• **Data items**
━━━━━━━━━━━━━━━━━━━━━━━━━━━━━━

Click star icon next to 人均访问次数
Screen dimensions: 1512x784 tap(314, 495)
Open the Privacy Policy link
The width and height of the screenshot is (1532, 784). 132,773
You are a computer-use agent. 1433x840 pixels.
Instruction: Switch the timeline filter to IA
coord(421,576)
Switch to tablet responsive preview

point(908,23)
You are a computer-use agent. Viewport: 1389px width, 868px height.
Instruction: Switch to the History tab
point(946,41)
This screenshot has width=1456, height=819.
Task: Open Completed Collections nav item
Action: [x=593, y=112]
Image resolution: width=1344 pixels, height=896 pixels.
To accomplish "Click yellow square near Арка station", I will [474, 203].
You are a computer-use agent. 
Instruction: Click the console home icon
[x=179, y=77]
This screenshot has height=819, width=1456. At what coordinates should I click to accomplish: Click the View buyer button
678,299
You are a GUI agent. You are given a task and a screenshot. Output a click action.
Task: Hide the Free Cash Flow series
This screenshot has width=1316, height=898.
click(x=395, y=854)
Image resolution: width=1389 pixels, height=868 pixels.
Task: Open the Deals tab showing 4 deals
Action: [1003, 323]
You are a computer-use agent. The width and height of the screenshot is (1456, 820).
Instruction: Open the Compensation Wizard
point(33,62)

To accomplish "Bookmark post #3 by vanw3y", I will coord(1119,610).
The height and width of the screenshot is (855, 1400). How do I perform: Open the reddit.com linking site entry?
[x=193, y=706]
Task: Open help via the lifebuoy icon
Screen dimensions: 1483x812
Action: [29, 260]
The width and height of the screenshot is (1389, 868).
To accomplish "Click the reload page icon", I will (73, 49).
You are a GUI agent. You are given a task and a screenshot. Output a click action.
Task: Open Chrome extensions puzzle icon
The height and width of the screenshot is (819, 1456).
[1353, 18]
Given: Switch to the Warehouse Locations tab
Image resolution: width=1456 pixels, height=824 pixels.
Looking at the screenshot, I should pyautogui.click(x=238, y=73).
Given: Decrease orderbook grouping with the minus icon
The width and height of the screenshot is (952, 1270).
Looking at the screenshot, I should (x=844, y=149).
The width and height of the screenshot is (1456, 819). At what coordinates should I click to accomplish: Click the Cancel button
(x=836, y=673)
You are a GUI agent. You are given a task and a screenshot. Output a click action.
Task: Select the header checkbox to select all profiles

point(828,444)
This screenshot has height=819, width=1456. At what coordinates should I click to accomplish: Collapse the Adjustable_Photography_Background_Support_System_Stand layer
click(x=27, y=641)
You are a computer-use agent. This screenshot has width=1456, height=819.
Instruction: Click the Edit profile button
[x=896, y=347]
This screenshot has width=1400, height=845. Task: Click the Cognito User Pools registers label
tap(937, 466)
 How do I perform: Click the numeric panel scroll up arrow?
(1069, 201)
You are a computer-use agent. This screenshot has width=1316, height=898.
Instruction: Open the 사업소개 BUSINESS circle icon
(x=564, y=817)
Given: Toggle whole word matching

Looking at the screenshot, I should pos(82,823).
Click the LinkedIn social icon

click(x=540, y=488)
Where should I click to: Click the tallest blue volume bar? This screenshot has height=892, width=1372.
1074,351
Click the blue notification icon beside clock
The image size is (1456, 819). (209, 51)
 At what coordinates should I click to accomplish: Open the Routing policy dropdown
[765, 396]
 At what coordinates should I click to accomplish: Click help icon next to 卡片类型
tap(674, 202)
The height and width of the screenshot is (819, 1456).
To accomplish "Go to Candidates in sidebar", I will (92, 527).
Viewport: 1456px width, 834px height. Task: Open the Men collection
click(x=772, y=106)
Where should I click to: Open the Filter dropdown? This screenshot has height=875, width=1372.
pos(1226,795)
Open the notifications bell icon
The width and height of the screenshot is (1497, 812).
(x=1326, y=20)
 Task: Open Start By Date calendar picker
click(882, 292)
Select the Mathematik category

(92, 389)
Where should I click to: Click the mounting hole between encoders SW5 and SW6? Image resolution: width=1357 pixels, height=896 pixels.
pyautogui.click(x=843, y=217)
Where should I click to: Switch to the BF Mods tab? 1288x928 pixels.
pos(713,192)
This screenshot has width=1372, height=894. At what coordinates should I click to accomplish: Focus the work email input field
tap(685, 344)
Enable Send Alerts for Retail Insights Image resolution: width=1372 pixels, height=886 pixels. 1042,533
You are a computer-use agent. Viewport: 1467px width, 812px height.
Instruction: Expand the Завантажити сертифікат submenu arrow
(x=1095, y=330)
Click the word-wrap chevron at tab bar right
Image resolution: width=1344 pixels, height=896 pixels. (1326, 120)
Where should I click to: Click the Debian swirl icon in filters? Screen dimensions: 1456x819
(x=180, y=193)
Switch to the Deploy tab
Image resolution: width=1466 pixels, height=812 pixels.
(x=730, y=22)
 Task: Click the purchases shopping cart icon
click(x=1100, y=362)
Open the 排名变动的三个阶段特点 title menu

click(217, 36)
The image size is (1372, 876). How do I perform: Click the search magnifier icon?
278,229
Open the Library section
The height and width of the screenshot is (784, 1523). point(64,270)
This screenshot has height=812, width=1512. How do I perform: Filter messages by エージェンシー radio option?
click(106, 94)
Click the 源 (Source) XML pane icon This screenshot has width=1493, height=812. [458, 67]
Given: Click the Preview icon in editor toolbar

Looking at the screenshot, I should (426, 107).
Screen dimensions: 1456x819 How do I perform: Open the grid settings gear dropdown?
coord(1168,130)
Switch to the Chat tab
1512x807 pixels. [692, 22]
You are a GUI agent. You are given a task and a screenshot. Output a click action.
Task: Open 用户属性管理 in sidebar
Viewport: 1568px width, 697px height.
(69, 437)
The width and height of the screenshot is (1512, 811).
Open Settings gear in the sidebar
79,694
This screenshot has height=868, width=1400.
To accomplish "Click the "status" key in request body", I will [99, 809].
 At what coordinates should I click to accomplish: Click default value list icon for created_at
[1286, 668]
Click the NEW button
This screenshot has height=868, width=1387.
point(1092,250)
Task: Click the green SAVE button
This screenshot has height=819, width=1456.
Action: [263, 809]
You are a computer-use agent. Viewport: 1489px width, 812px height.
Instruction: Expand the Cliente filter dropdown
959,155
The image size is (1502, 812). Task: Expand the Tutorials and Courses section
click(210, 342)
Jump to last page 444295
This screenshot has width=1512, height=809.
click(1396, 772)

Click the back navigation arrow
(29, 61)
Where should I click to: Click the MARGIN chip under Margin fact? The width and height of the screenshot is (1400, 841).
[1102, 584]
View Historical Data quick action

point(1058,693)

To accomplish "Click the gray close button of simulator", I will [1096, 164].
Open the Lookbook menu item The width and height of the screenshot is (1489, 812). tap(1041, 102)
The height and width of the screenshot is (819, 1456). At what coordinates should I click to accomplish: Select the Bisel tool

━━━━━━━━━━━━━━━━━━━━━━━━━━━━━━

• **About this task**
Line by line, set the records above down again exactly.

• **Answer to this task**
Click star icon next to 人均访问次数
Screen dimensions: 1512x784 tap(314, 495)
Open the Privacy Policy link
The width and height of the screenshot is (1532, 784). 132,773
You are a computer-use agent. 1433x840 pixels.
Instruction: Switch the timeline filter to IA
coord(421,576)
Switch to tablet responsive preview

point(908,23)
You are a computer-use agent. Viewport: 1389px width, 868px height.
Instruction: Switch to the History tab
point(946,41)
This screenshot has width=1456, height=819.
Task: Open Completed Collections nav item
Action: [x=593, y=112]
Image resolution: width=1344 pixels, height=896 pixels.
To accomplish "Click yellow square near Арка station", I will [474, 203].
You are a computer-use agent. 
Instruction: Click the console home icon
[x=179, y=77]
This screenshot has height=819, width=1456. At what coordinates should I click to accomplish: Click the View buyer button
678,299
You are a GUI agent. You are given a task and a screenshot. Output a click action.
Task: Hide the Free Cash Flow series
This screenshot has width=1316, height=898.
click(x=395, y=854)
Image resolution: width=1389 pixels, height=868 pixels.
Task: Open the Deals tab showing 4 deals
Action: [1003, 323]
You are a computer-use agent. The width and height of the screenshot is (1456, 820).
Instruction: Open the Compensation Wizard
point(33,62)

To accomplish "Bookmark post #3 by vanw3y", I will coord(1119,610).
The height and width of the screenshot is (855, 1400). How do I perform: Open the reddit.com linking site entry?
[x=193, y=706]
Task: Open help via the lifebuoy icon
Screen dimensions: 1483x812
Action: [29, 260]
The width and height of the screenshot is (1389, 868).
To accomplish "Click the reload page icon", I will (73, 49).
You are a GUI agent. You are given a task and a screenshot. Output a click action.
Task: Open Chrome extensions puzzle icon
The height and width of the screenshot is (819, 1456).
[1353, 18]
Given: Switch to the Warehouse Locations tab
Image resolution: width=1456 pixels, height=824 pixels.
Looking at the screenshot, I should pyautogui.click(x=238, y=73).
Given: Decrease orderbook grouping with the minus icon
The width and height of the screenshot is (952, 1270).
Looking at the screenshot, I should (x=844, y=149).
The width and height of the screenshot is (1456, 819). At what coordinates should I click to accomplish: Click the Cancel button
(x=836, y=673)
You are a GUI agent. You are given a task and a screenshot. Output a click action.
Task: Select the header checkbox to select all profiles

point(828,444)
This screenshot has height=819, width=1456. At what coordinates should I click to accomplish: Collapse the Adjustable_Photography_Background_Support_System_Stand layer
click(x=27, y=641)
You are a computer-use agent. This screenshot has width=1456, height=819.
Instruction: Click the Edit profile button
[x=896, y=347]
This screenshot has width=1400, height=845. Task: Click the Cognito User Pools registers label
tap(937, 466)
 How do I perform: Click the numeric panel scroll up arrow?
(1069, 201)
You are a computer-use agent. This screenshot has width=1316, height=898.
Instruction: Open the 사업소개 BUSINESS circle icon
(x=564, y=817)
Given: Toggle whole word matching

Looking at the screenshot, I should pos(82,823).
Click the LinkedIn social icon

click(x=540, y=488)
Where should I click to: Click the tallest blue volume bar? This screenshot has height=892, width=1372.
1074,351
Click the blue notification icon beside clock
The image size is (1456, 819). (209, 51)
 At what coordinates should I click to accomplish: Open the Routing policy dropdown
[765, 396]
 At what coordinates should I click to accomplish: Click help icon next to 卡片类型
tap(674, 202)
The height and width of the screenshot is (819, 1456).
To accomplish "Go to Candidates in sidebar", I will (92, 527).
Viewport: 1456px width, 834px height. Task: Open the Men collection
click(x=772, y=106)
Where should I click to: Open the Filter dropdown? This screenshot has height=875, width=1372.
pos(1226,795)
Open the notifications bell icon
The width and height of the screenshot is (1497, 812).
(x=1326, y=20)
 Task: Open Start By Date calendar picker
click(882, 292)
Select the Mathematik category

(92, 389)
Where should I click to: Click the mounting hole between encoders SW5 and SW6? Image resolution: width=1357 pixels, height=896 pixels.
pyautogui.click(x=843, y=217)
Where should I click to: Switch to the BF Mods tab? 1288x928 pixels.
pos(713,192)
This screenshot has width=1372, height=894. At what coordinates should I click to accomplish: Focus the work email input field
tap(685, 344)
Enable Send Alerts for Retail Insights Image resolution: width=1372 pixels, height=886 pixels. 1042,533
You are a computer-use agent. Viewport: 1467px width, 812px height.
Instruction: Expand the Завантажити сертифікат submenu arrow
(x=1095, y=330)
Click the word-wrap chevron at tab bar right
Image resolution: width=1344 pixels, height=896 pixels. (1326, 120)
Where should I click to: Click the Debian swirl icon in filters? Screen dimensions: 1456x819
(x=180, y=193)
Switch to the Deploy tab
Image resolution: width=1466 pixels, height=812 pixels.
(x=730, y=22)
 Task: Click the purchases shopping cart icon
click(x=1100, y=362)
Open the 排名变动的三个阶段特点 title menu

click(217, 36)
The image size is (1372, 876). How do I perform: Click the search magnifier icon?
278,229
Open the Library section
The height and width of the screenshot is (784, 1523). point(64,270)
This screenshot has height=812, width=1512. How do I perform: Filter messages by エージェンシー radio option?
click(106, 94)
Click the 源 (Source) XML pane icon This screenshot has width=1493, height=812. [458, 67]
Given: Click the Preview icon in editor toolbar

Looking at the screenshot, I should (426, 107).
Screen dimensions: 1456x819 How do I perform: Open the grid settings gear dropdown?
coord(1168,130)
Switch to the Chat tab
1512x807 pixels. [692, 22]
You are a GUI agent. You are given a task and a screenshot. Output a click action.
Task: Open 用户属性管理 in sidebar
Viewport: 1568px width, 697px height.
(69, 437)
The width and height of the screenshot is (1512, 811).
Open Settings gear in the sidebar
79,694
This screenshot has height=868, width=1400.
To accomplish "Click the "status" key in request body", I will [99, 809].
 At what coordinates should I click to accomplish: Click default value list icon for created_at
[1286, 668]
Click the NEW button
This screenshot has height=868, width=1387.
point(1092,250)
Task: Click the green SAVE button
This screenshot has height=819, width=1456.
Action: [263, 809]
You are a computer-use agent. Viewport: 1489px width, 812px height.
Instruction: Expand the Cliente filter dropdown
959,155
The image size is (1502, 812). Task: Expand the Tutorials and Courses section
click(210, 342)
Jump to last page 444295
This screenshot has width=1512, height=809.
click(1396, 772)

Click the back navigation arrow
(29, 61)
Where should I click to: Click the MARGIN chip under Margin fact? The width and height of the screenshot is (1400, 841).
[1102, 584]
View Historical Data quick action

point(1058,693)

To accomplish "Click the gray close button of simulator", I will [1096, 164].
Open the Lookbook menu item The width and height of the screenshot is (1489, 812). tap(1041, 102)
The height and width of the screenshot is (819, 1456). At what coordinates should I click to accomplish: Select the Bisel tool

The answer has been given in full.